▶ **What is expected**:
Collect every line of the material below that contains the word "beside". Case counts.
Start of Exercise material
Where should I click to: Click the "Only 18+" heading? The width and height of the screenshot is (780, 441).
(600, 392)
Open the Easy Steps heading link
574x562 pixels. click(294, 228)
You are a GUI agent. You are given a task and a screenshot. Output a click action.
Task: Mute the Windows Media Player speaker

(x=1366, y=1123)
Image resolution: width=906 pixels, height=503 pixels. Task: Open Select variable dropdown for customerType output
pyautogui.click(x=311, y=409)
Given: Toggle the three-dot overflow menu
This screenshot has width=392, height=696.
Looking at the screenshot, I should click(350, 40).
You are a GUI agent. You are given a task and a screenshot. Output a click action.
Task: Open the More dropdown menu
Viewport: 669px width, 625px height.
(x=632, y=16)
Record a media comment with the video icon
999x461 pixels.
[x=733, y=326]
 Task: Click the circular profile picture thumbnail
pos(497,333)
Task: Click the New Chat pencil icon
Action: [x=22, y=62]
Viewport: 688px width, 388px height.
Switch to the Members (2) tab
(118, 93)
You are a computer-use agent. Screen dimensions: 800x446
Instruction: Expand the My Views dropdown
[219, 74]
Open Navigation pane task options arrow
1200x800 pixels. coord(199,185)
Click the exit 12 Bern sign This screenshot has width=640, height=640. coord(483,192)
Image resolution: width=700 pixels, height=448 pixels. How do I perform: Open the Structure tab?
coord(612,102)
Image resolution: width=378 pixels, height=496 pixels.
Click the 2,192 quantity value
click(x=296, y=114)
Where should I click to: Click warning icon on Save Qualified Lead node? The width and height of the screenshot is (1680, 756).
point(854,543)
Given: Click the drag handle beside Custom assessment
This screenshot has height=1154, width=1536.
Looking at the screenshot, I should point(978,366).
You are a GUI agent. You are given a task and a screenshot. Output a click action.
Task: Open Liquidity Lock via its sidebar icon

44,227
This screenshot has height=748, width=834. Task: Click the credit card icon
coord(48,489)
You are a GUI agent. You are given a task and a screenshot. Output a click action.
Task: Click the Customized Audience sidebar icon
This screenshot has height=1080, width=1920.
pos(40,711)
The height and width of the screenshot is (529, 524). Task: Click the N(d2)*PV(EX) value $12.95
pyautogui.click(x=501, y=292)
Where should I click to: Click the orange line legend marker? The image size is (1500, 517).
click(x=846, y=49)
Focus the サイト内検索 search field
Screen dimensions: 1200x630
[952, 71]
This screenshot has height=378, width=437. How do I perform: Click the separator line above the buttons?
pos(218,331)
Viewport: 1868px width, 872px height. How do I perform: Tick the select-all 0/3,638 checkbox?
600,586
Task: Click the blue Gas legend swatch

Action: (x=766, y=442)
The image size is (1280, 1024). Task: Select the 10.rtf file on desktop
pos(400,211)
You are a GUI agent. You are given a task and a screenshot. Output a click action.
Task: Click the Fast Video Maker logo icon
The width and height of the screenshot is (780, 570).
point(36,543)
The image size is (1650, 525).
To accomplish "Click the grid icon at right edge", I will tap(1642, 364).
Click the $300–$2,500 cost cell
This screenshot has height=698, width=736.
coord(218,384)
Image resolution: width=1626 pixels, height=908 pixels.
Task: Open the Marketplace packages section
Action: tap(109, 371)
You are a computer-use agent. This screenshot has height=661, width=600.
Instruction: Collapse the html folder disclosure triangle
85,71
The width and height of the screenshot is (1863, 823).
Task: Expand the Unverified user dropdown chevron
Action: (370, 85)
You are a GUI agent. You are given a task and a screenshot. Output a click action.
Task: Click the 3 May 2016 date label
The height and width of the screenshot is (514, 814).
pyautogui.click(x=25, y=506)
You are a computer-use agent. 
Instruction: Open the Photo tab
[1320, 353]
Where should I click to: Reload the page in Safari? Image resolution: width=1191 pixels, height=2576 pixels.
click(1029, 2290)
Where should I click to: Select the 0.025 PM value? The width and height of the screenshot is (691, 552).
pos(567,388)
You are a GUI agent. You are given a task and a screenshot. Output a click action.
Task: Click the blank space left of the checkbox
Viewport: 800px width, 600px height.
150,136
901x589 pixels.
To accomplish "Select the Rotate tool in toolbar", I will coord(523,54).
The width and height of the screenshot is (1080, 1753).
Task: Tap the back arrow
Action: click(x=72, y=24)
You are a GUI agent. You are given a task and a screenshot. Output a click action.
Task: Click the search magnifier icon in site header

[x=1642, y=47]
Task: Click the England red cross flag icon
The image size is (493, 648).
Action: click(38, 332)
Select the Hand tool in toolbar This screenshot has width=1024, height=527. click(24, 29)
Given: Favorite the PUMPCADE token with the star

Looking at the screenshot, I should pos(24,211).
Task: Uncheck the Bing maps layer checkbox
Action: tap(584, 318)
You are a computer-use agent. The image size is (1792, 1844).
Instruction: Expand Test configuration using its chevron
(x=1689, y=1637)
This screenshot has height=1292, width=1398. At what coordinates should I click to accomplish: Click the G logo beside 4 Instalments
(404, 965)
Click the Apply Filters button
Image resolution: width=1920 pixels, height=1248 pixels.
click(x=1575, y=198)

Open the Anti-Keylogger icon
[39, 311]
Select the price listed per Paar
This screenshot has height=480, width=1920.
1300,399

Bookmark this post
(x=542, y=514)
End of Exercise material
▶ **The result**:
Given: Click the drag handle beside Custom assessment
This screenshot has height=1292, width=1398. At what coordinates should I click to accomplish: Click the G logo beside 4 Instalments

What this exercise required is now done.